Ed highlighted a number of easy, but important, things a tutor can do to 'tip the odds':

  • Use over-the-ear headphones, rather than earbuds. Over-the-ear headphones are better at noise cancelling and can limit distractions for all online class participants.
  • Keeping the learning simple and clear. Ed's laughed that he'd seen his fair share of Picasso-like whiteboards but clutter becomes a distraction. He encourages his tutors to put themselves in the shoes of a student, and particularly a parent...Would they understand what was taught in a lesson by looking at the final whiteboard?
  • Use an internet cable, vs wifi, to access the internet. Ed commented that his own home has thick walls and it can really interfere with the quality of the internet and therefore online class. By connecting via cable, he ensures a strong connection.
  • Ensure the internet above all is stable. It's possible to deliver a great online class with relatively low bandwidth. However, a variable connection can kill a lesson. 
  • Be thoughtful about the background (avoid others from walking behind/past the tutor), have good light so it's easier to see each other, avoid being near loud noisy places (like cafes or busy streets). This becomes a practice over time.
  • Simplify the number of apps and tools being used in the online class.
  • Minimise all other distractions for the tutor and the student. Start with the computer, both the tutor and student should reduce the number of windows they keep open or in use which can become quickly confusing. Tutors/students should turn off notifications to phones, apps, etc that can break a person's focus. It's particularly distracting if notifications pop up on a tutor's laptop while sharing their screen with a student.

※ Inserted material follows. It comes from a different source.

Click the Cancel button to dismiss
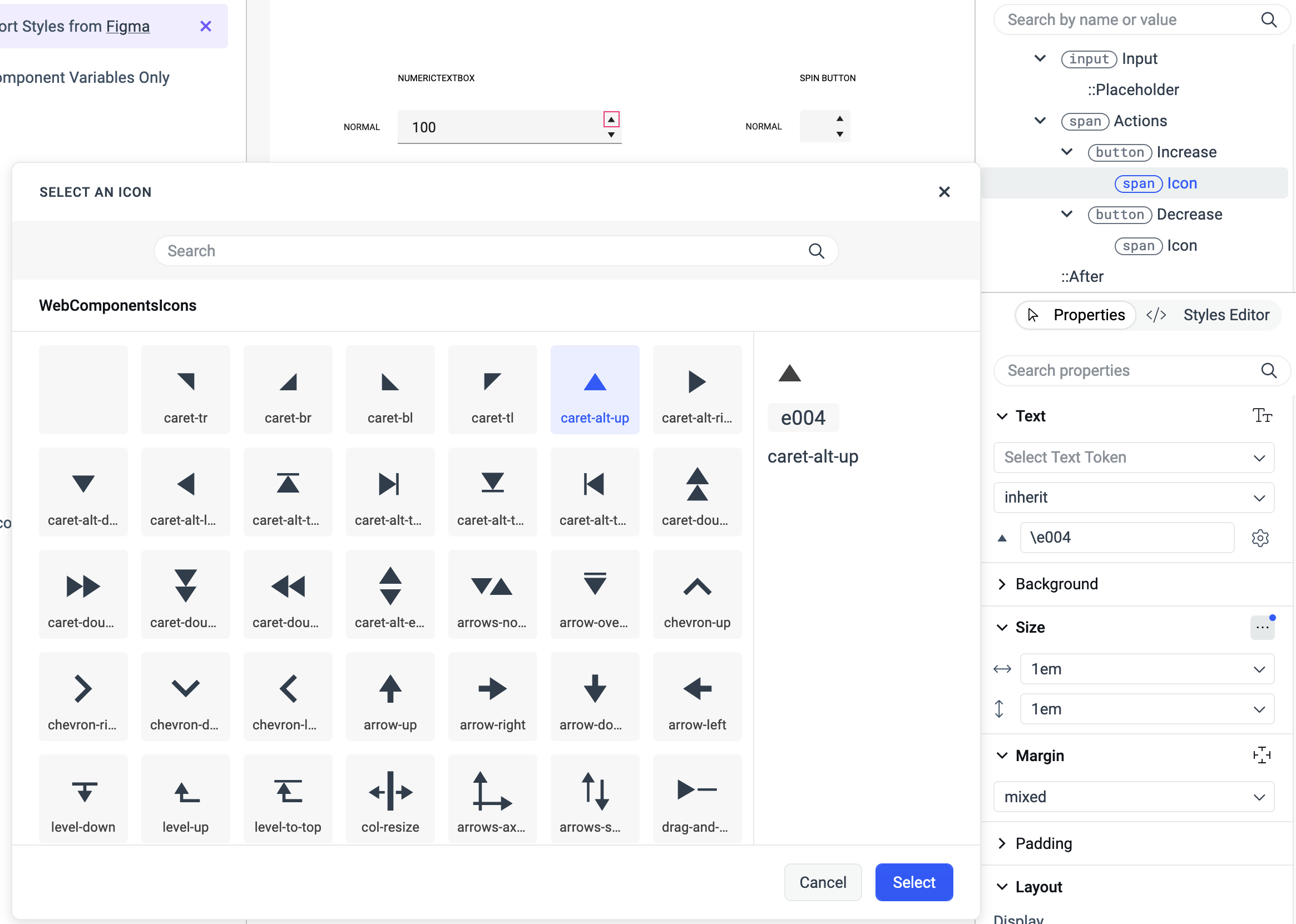This screenshot has width=1296, height=924. coord(823,882)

Other areas that in-person tutors need to understand are about storing materials and resources. With some virtual classroom environments, like LearnCube, all resources can be stored in a single place, but otherwise, tutors may need some guidance on how/where to store their materials securely and easily access them. 

Similarly, tutors need a good system for saving whiteboards and saving them in a way that is easily accessible to the student.  LearnCube does this with its automated post-class review feature. Otherwise, uploading to Google Drive or Dropbox can be helpful. 

Troubleshooting

A professional tutor needs to be prepared for what if things go wrong, and they will from time to time.  It's essential that tutors know how to troubleshoot the problem. For example, what should the online tutor do if the student or the tutor has a poor connection, cannot be heard or hear the tutor, if a resource does not immediately load.

Ed's approach is highly proactive. Tutors should have a backup plan (perhaps a phone number or backup video-conferencing system) and have explained this with the student to minimise the chance of a cancellation. 

Many of the points we spoke of can be found in Ed's blog post on Online Tips (an easy way to remember best practice and very well written) and this article on tutors setting the ground rules.

LearnCube has also worked really hard to solve many of these problems: centralizing lesson materials, creating a collaborative learning space, automatically saving notes, troubleshooting, etc. If you haven't already, try it yourself for free here.

I learned so much from Ed and am grateful for the privilege of learning and sharing information with educators like you.